2. An object is 20.0 cm from a converging lens, and the image falls on a screen. When the object is moved 4.00 cm closer to the lens, the screen must be moved 2.70 cm farther away from the lens to register a sharp image. Determine the focal length of the lens.

we have, since the focal length is constant,

1/f = 1/20 + 1/x = 1/16 + 1/(x+2.7)

Just solve for x, and then find f.

To determine the focal length of the lens, we can use the lens formula:

1/f = 1/di - 1/do

Where:
- f is the focal length of the lens
- di is the image distance (distance of the image from the lens)
- do is the object distance (distance of the object from the lens)
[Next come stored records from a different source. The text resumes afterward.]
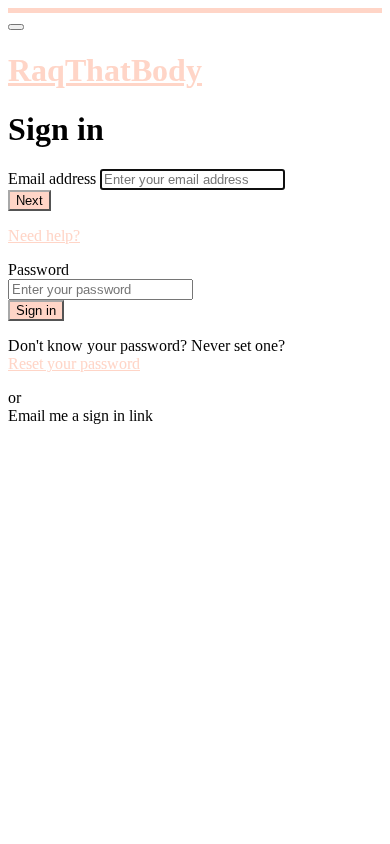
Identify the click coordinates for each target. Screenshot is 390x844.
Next (29, 200)
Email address (54, 178)
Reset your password (74, 363)
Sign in (36, 310)
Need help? (44, 235)
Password (38, 269)
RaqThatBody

Let's assign the following variables:
- di1 is the image distance when the object is 20.0 cm from the lens
- di2 is the image distance when the object is moved 4.00 cm closer to the lens
- do1 is the object distance when the object is 20.0 cm from the lens
- do2 is the object distance when the object is moved 4.00 cm closer to the lens

From the problem statement, we know that:
di1 - do1 = 2.70 cm
di2 - do2 = 0 cm

Since the image falls on a screen, we can assume the screen is located at the image position. Therefore, di1 = 0 cm.

Plugging these values into the lens formula, we get:

1/f = 1/0 - 1/20
1/f = -1/20

To solve for f, we take the reciprocal of both sides:

f = -20 cm

However, the negative sign indicates that the lens is a converging lens. Therefore, the focal length of the lens is +20 cm.